Эйджи почувствовала, что все только начинается.

3

Хотя это и не доставляло ей ничего, кроме головной боли, Эйджи относилась к своим новым обязанностям серьезно. Она мирилась с неудобствами, бездарной растратой массы свободного времени, с неприветливостью и грубостью Майкла. Но труднее всего ей давалась вынужденная близость к Олафу Стивенсону. Вместе им было тесно, врозь скучно. Необходимость каждый день – видеться с ним угнетала ее.

Он был грубым, нетерпеливым и, как ей казалось, склонным к насилию. Кроме того, его выводило из себя, что на перевоспитание сводного брата приходится тратить кучу денег, времени и сил. В свободное время он, высокий и мускулистый, носил такое старье, которому место было в мусорной корзине. Еще во время первого визита ее неприятно кольнуло, что он все время стремится прикоснуться к ней – к руке, к волосам, к плечу... Она уже сказала однажды, что ей это неприятно.

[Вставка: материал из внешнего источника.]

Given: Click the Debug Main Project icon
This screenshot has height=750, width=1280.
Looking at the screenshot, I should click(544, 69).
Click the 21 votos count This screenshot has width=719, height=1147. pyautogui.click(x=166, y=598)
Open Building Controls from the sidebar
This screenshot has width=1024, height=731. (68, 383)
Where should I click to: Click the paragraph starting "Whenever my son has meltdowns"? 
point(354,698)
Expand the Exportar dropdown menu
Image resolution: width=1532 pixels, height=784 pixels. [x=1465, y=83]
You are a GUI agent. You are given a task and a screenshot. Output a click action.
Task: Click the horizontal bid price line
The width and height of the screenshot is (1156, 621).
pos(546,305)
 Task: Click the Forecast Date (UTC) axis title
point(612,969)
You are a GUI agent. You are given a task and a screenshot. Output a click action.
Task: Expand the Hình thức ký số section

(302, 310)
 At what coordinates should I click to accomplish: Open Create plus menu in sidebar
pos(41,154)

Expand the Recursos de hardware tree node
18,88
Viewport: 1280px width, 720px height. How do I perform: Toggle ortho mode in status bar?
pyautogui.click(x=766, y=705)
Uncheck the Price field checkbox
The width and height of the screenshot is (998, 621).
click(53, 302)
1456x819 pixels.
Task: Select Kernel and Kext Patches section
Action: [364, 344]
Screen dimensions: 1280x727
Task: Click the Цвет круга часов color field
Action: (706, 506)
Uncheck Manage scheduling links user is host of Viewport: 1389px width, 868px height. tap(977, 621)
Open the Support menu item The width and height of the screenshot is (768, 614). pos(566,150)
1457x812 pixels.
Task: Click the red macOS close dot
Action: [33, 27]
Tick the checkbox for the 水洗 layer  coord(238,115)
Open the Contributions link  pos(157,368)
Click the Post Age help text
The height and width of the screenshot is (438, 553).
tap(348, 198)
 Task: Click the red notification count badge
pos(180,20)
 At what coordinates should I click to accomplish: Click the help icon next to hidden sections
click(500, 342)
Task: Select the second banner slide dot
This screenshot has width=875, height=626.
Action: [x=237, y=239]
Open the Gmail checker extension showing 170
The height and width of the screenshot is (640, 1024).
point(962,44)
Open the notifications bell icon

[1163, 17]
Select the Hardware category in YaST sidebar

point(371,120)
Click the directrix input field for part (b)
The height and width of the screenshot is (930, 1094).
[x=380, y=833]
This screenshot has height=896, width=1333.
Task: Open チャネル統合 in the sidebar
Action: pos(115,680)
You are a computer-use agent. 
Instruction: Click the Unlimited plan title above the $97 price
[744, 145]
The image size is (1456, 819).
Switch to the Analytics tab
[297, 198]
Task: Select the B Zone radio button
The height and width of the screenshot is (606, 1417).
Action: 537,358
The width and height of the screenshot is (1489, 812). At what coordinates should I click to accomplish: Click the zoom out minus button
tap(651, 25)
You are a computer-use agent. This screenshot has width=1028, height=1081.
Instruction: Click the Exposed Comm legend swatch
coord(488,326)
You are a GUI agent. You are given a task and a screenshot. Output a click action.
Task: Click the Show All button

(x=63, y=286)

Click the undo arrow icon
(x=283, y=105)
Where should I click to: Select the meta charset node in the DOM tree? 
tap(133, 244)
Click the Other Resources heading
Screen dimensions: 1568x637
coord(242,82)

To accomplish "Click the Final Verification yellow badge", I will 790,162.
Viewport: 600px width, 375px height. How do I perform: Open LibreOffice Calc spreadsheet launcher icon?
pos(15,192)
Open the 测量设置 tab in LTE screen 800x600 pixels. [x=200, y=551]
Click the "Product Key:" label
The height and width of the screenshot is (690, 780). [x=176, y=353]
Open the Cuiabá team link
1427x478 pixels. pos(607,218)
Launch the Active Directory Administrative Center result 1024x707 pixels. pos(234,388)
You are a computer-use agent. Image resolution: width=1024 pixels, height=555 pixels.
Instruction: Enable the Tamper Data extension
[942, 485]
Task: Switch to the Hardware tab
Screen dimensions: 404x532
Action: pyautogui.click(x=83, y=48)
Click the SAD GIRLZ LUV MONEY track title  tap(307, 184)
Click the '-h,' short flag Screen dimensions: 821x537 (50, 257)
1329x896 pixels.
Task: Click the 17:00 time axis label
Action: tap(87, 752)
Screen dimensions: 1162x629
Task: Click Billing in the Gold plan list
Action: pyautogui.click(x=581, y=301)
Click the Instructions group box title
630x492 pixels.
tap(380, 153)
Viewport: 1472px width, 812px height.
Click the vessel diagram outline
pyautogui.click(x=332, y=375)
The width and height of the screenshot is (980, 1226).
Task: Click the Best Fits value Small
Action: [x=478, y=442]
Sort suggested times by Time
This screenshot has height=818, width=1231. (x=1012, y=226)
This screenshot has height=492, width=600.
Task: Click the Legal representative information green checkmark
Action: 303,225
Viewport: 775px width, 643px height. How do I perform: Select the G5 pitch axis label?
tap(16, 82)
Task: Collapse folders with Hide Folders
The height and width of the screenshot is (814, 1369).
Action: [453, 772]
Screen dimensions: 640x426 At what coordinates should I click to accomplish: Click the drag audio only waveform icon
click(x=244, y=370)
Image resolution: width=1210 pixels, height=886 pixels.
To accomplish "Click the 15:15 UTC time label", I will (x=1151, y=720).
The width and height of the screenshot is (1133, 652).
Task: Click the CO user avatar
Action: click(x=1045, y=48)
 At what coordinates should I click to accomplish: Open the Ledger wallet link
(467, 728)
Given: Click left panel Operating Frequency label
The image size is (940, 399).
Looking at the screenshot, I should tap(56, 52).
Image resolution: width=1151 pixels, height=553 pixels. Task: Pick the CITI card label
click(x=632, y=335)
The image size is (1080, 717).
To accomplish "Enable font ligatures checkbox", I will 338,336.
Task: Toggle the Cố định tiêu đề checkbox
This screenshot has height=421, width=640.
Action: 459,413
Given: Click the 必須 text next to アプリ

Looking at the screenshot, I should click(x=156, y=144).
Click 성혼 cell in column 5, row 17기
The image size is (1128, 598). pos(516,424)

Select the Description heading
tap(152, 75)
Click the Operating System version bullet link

Он отчаянно флиртовал с посетительницами, но только тогда, когда этого не видела Эйджи. Он не был женат, годами не жил в семье, но бросил море и демобилизовался с флота, как только понадобилось ухаживать за больным отцом.

Вообще-то он ее раздражал. И все же в глубине души она сознавала, что его присутствие возбуждает в ней чувственность. Когда он был рядом, у нее холодело внутри.

Она пыталась успокоиться, твердя себе, что чувственность ей совсем не свойственна. Страстность – да, пожалуй. Это их фамильная черта. Она сказывалась во всем – в работе, в честолюбии, в упрямстве, наконец. Но мужчины никогда не были для нее главным в жизни, хотя она с удовольствием общалась с ними, а со многими поддерживала приятельские отношения.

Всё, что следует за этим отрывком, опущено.